## Exercise directions
Rewrite the material from its first line through the line containing "click(1463, 365)", changing "timesheet" to "schedule" and keeping everything else the same.

— start Given data —

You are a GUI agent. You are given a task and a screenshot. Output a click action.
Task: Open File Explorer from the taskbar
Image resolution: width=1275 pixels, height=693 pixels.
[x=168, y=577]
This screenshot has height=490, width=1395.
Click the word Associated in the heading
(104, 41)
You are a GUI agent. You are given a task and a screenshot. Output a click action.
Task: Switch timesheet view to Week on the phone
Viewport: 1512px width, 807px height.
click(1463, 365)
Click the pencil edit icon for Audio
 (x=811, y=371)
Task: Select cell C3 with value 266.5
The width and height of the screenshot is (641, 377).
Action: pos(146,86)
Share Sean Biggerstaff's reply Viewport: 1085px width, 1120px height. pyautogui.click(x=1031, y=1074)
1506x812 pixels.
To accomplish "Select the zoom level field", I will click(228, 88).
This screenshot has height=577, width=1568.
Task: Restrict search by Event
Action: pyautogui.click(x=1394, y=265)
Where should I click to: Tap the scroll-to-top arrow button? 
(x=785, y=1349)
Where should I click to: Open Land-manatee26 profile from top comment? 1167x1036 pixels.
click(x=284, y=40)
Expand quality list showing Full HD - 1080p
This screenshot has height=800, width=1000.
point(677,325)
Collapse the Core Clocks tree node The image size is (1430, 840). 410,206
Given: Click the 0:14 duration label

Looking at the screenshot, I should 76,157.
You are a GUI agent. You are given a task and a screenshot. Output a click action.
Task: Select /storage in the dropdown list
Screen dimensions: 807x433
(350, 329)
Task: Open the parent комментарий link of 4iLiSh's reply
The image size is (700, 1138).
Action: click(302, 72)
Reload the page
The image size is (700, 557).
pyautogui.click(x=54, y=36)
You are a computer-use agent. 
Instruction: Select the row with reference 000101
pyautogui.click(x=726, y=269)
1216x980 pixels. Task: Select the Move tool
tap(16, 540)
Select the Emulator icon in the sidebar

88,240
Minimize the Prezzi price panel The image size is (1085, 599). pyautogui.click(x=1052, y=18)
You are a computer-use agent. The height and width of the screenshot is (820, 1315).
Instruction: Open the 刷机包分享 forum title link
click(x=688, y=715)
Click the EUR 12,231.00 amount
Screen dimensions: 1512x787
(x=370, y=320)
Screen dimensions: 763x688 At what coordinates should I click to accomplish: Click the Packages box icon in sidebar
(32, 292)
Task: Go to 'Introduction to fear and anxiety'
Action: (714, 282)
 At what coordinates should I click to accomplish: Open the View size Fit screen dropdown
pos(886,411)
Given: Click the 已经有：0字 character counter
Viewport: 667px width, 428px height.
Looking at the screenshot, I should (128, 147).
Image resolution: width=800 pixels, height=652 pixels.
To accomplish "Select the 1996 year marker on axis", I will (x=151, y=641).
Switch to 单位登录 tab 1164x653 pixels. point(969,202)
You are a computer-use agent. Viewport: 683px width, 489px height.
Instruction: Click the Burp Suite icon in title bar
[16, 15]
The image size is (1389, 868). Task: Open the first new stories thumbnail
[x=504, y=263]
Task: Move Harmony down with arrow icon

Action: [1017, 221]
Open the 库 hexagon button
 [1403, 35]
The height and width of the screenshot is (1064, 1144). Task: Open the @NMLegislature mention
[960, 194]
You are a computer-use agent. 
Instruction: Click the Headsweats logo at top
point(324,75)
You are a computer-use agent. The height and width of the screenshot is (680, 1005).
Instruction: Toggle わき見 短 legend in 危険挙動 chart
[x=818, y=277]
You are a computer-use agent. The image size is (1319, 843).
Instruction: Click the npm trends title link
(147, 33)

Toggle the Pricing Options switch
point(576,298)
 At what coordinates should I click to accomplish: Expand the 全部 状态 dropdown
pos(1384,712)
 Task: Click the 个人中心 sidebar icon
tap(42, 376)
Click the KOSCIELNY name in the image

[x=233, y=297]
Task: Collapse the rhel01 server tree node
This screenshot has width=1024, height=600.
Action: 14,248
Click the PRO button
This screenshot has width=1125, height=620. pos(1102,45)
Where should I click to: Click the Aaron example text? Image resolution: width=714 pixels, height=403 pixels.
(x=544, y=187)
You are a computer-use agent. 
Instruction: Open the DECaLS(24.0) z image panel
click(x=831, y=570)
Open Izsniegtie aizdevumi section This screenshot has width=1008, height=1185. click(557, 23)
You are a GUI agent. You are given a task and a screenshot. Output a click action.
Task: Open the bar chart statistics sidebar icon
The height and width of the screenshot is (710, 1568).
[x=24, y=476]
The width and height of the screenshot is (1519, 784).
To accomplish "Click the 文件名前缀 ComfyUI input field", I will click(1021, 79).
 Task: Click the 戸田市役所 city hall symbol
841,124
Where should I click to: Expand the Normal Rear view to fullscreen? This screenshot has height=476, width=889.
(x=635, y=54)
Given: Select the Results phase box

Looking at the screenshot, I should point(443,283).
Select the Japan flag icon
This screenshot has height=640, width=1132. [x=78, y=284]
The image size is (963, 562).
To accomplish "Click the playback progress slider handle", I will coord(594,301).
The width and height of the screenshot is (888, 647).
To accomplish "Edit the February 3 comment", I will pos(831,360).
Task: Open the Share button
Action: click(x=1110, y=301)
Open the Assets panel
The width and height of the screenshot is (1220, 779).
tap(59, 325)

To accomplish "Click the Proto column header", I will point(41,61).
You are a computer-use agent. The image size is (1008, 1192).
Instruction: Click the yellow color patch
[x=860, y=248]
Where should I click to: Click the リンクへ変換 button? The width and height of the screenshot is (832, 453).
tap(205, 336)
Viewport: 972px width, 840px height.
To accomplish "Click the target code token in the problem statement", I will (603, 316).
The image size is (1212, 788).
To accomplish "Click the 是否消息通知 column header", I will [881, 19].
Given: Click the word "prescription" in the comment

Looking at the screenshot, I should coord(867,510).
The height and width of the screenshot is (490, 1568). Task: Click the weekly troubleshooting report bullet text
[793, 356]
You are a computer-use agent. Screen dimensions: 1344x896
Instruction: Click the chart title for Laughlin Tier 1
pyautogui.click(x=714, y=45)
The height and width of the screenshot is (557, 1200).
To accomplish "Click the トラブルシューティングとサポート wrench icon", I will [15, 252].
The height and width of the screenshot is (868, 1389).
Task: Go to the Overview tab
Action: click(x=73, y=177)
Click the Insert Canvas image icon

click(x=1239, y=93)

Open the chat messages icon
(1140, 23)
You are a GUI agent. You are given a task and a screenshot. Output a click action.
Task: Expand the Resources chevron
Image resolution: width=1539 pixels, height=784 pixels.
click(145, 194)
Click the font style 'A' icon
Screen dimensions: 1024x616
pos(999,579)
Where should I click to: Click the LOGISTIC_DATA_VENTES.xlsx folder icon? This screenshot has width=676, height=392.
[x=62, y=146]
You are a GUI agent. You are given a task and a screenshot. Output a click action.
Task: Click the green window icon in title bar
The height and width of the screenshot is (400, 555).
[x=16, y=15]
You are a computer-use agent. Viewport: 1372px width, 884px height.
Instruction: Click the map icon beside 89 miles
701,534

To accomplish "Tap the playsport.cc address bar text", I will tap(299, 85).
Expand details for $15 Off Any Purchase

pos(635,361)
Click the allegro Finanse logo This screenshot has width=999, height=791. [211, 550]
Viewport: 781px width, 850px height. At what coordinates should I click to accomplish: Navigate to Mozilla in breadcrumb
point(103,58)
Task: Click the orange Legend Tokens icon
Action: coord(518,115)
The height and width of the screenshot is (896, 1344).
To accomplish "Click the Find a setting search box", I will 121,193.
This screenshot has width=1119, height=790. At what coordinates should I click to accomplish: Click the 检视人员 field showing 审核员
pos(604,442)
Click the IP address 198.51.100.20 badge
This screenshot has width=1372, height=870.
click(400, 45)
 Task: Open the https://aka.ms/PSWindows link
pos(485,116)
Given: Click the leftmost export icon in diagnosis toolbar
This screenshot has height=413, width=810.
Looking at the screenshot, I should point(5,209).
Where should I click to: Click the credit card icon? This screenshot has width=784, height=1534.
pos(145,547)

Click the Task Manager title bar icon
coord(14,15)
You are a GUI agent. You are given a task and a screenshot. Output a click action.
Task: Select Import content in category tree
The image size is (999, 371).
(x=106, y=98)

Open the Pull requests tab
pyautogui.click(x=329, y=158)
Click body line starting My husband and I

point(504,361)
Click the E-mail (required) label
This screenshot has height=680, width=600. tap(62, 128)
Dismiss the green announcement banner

— end Given data —

## Final result
You are a GUI agent. You are given a task and a screenshot. Output a click action.
Task: Open File Explorer from the taskbar
Image resolution: width=1275 pixels, height=693 pixels.
[x=168, y=577]
This screenshot has height=490, width=1395.
Click the word Associated in the heading
(104, 41)
You are a GUI agent. You are given a task and a screenshot. Output a click action.
Task: Switch schedule view to Week on the phone
Viewport: 1512px width, 807px height.
click(1463, 365)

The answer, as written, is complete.